---------- Page excerpt ----------

20170728: Through the efforts of Dave Walden and Bernie Cosell, the tapes and listings of Bernie's original Lisp version of Eliza/Doctor have been accepted into the Computer History Museum archives as lot number: X8258.2017.

20170307: Jeffrey Perrone pointed out this hysterical video of Eliza talking to Eliza on two side-by-side Google Home systems!

20151122: John D. writes (email to Jeff Shrager of 2015-11-22): "Back in 1979, Radio Shack released their own commercial version of Eliza for their TRS-80 Model I, sold in their stores. It was written in machine language, not Basic, on cassette tape. In fact, the tape had two versions: a regular one, and a special version that gave Eliza's response through the expensive Voice Synthesizer they were selling (a Votrax derivative)."

"The interesting thing about Radio Shack's version is that it seemed a bit more sophisticated than the original Weizenbaum version. It recognized more words. (Including swear words--just so it could react with 'There's no need for that language.'-- which is weird to see inside a mass-market product sold by a major corporation!) And when you said "Goodbye" it gave you a diagnosis: everything from "You have no psychological problems besides a normal amount of paranoia" to 'I must conclude you are dangerously psychotic and should be locked up'!"

"It was apparently written by Device Oriented Games in Dallas (near where Radio Shack was based)."

Links to runnable code:

John also found this YouTube video of a real TRS-80 with the Voice Synthesizer, running Talking Eliza. The Votrax quality is terrible, but that makes it all the more fun!

20151013: Paco Willers has written a GO version of the classic BASIC Eliza. In the process he did a detailed, nearly line-by-line, deconstruction of the Shrager/North 1973/1977 BASIC code.

20150910: Melody Ayres-Griffiths (melody@planetirata.com) found this completely wacko version written by Dave Babcock in Integer BASIC, which uses computed gotos! It looks to my eye like someone took the Shrager/North version and stuck it in a blender. :-) It would be easier to generate this from a compiler, than to write it out straight!

20150105: James Markevitch has updated his 1966 version with a slightly cleaned up transcript, and his amazing PERL BBN Lisp Interepreter! I've uploaded everything to the github site, and it is all also available for download as a tarball here.

----------

Task requirements =
1. In the Eliza update log, in what year did Radio Shack release its commercial version of Eliza for the TRS-80 Model I?
2. Please retype the part of the Eliza update log starting at "Links to runnable" and ending at "it out straight!".
3. List every date that begins an entry in the Eliza update log, in the form the log uses.

---------- Data for analysis ----------

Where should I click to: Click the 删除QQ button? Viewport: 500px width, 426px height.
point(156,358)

----------
---------- Data for analysis ----------

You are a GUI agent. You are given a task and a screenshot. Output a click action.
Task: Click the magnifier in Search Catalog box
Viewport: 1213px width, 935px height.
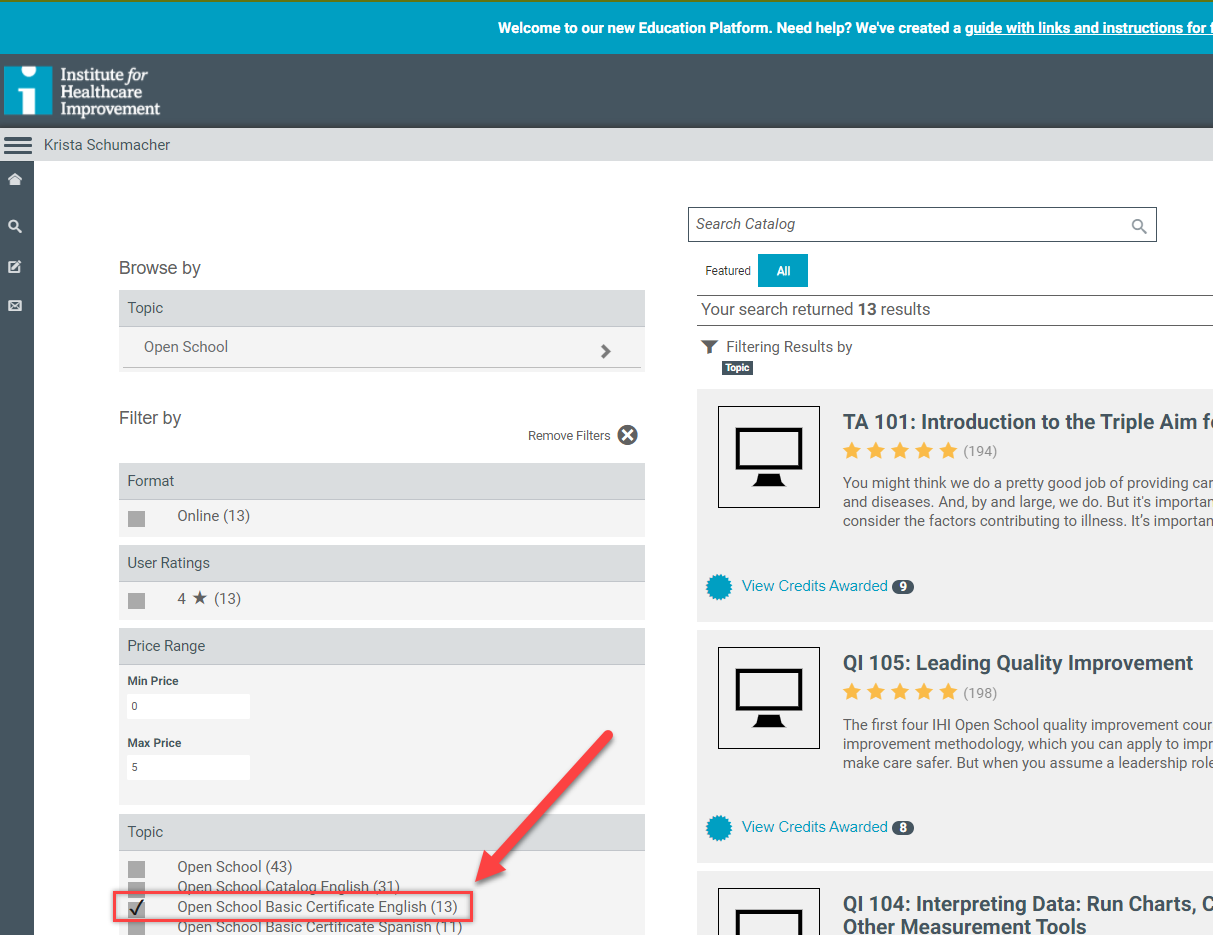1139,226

----------
---------- Data for analysis ----------

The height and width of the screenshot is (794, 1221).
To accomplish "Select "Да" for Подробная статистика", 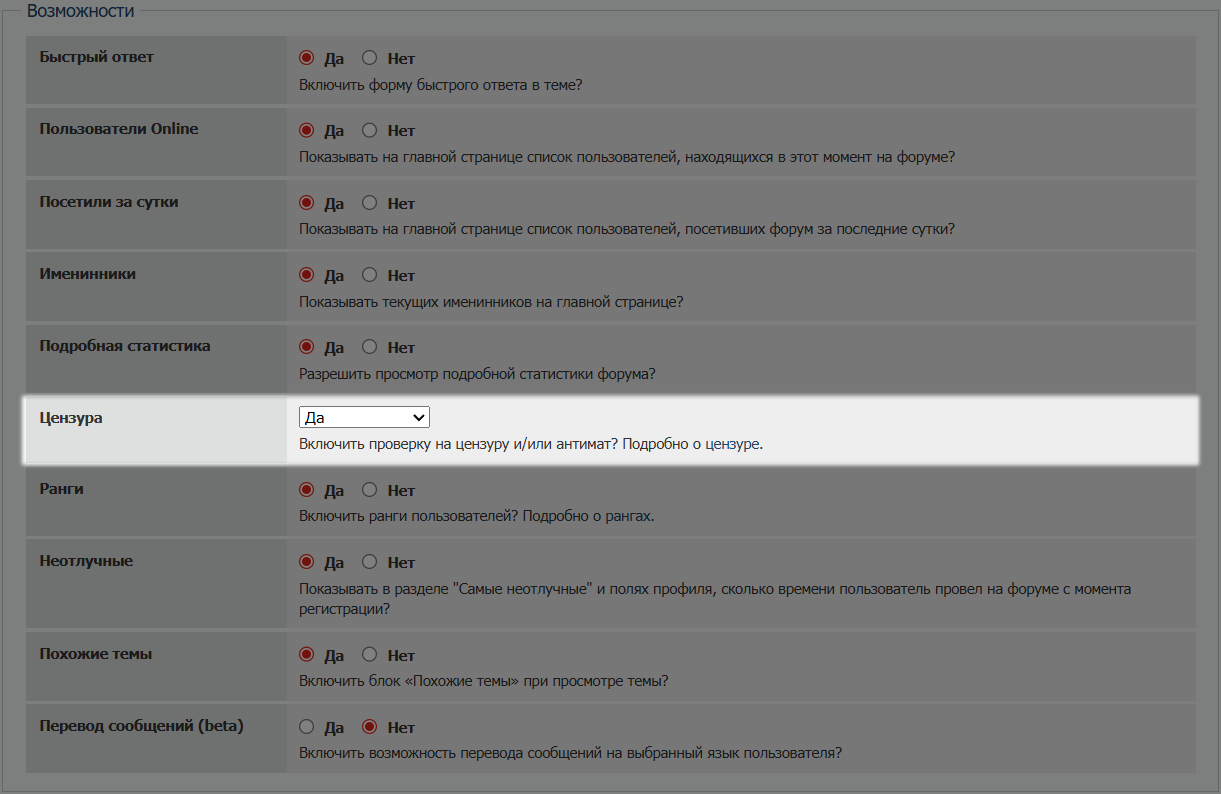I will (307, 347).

----------

Solutions to the problems =
1. 1979

2.
Links to runnable code:

John also found this YouTube video of a real TRS-80 with the Voice Synthesizer, running Talking Eliza. The Votrax quality is terrible, but that makes it all the more fun!

20151013: Paco Willers has written a GO version of the classic BASIC Eliza. In the process he did a detailed, nearly line-by-line, deconstruction of the Shrager/North 1973/1977 BASIC code.

20150910: Melody Ayres-Griffiths (melody@planetirata.com) found this completely wacko version written by Dave Babcock in Integer BASIC, which uses computed gotos! It looks to my eye like someone took the Shrager/North version and stuck it in a blender. :-) It would be easier to generate this from a compiler, than to write it out straight!

3. 20170728, 20170307, 20151122, 20151013, 20150910, 20150105